Lines before the one containing "The width and height of the screenshot is (1205, 980)." are left out; copy that line and every later line through the end of the data exactly.

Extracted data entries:
================

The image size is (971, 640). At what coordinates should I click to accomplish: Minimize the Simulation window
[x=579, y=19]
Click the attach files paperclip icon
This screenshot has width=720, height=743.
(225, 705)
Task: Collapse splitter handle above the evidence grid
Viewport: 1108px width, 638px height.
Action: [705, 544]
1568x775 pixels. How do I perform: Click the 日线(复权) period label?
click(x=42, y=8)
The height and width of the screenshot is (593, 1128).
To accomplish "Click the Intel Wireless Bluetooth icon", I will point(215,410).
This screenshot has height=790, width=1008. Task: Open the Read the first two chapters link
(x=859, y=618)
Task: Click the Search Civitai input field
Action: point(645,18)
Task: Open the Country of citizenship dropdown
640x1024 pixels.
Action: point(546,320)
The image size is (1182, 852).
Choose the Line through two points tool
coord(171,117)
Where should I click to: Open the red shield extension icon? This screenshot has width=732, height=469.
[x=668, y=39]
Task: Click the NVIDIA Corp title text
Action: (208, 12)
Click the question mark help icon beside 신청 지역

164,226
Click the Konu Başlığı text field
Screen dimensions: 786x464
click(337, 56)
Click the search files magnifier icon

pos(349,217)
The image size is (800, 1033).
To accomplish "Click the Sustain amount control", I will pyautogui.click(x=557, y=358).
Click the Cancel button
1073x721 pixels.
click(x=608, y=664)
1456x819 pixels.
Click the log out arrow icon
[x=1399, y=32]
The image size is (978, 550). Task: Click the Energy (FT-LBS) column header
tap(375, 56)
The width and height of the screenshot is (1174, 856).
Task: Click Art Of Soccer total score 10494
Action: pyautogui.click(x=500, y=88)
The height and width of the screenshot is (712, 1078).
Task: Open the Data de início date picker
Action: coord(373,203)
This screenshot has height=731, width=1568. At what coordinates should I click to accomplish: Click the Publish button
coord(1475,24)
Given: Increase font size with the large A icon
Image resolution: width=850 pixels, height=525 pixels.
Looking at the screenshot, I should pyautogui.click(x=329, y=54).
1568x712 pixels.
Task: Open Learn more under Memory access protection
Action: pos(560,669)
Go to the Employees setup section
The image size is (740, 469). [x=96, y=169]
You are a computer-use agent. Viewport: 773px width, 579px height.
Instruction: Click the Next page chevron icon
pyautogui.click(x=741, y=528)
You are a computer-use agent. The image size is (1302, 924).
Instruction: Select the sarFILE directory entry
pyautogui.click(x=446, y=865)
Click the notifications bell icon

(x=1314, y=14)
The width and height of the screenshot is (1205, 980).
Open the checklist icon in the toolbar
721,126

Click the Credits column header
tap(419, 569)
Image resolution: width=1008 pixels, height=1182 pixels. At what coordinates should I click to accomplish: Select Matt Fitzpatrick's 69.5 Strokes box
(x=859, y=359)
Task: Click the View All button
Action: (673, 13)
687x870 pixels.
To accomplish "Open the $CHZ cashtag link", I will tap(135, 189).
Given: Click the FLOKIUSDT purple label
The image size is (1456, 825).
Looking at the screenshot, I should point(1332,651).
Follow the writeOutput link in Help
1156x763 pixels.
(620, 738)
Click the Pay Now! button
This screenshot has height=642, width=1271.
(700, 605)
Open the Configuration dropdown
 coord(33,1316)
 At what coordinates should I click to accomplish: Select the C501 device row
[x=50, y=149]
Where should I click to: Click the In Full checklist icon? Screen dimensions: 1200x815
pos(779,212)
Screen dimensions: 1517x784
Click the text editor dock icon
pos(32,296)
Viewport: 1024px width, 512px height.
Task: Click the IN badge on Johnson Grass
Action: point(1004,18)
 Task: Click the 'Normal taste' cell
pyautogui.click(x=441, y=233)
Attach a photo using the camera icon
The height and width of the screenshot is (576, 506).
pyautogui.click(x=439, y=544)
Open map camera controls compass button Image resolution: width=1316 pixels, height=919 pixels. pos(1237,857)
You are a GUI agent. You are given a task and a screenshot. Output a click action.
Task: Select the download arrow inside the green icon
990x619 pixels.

================

WRITTEN ANSWER:
The width and height of the screenshot is (1205, 980).
Open the checklist icon in the toolbar
721,126

Click the Credits column header
tap(419, 569)
Image resolution: width=1008 pixels, height=1182 pixels. At what coordinates should I click to accomplish: Select Matt Fitzpatrick's 69.5 Strokes box
(x=859, y=359)
Task: Click the View All button
Action: (673, 13)
687x870 pixels.
To accomplish "Open the $CHZ cashtag link", I will tap(135, 189).
Given: Click the FLOKIUSDT purple label
The image size is (1456, 825).
Looking at the screenshot, I should point(1332,651).
Follow the writeOutput link in Help
1156x763 pixels.
(620, 738)
Click the Pay Now! button
This screenshot has height=642, width=1271.
(700, 605)
Open the Configuration dropdown
 coord(33,1316)
 At what coordinates should I click to accomplish: Select the C501 device row
[x=50, y=149]
Where should I click to: Click the In Full checklist icon? Screen dimensions: 1200x815
pos(779,212)
Screen dimensions: 1517x784
Click the text editor dock icon
pos(32,296)
Viewport: 1024px width, 512px height.
Task: Click the IN badge on Johnson Grass
Action: point(1004,18)
 Task: Click the 'Normal taste' cell
pyautogui.click(x=441, y=233)
Attach a photo using the camera icon
The height and width of the screenshot is (576, 506).
pyautogui.click(x=439, y=544)
Open map camera controls compass button Image resolution: width=1316 pixels, height=919 pixels. pos(1237,857)
You are a GUI agent. You are given a task and a screenshot. Output a click action.
Task: Select the download arrow inside the green icon
990x619 pixels.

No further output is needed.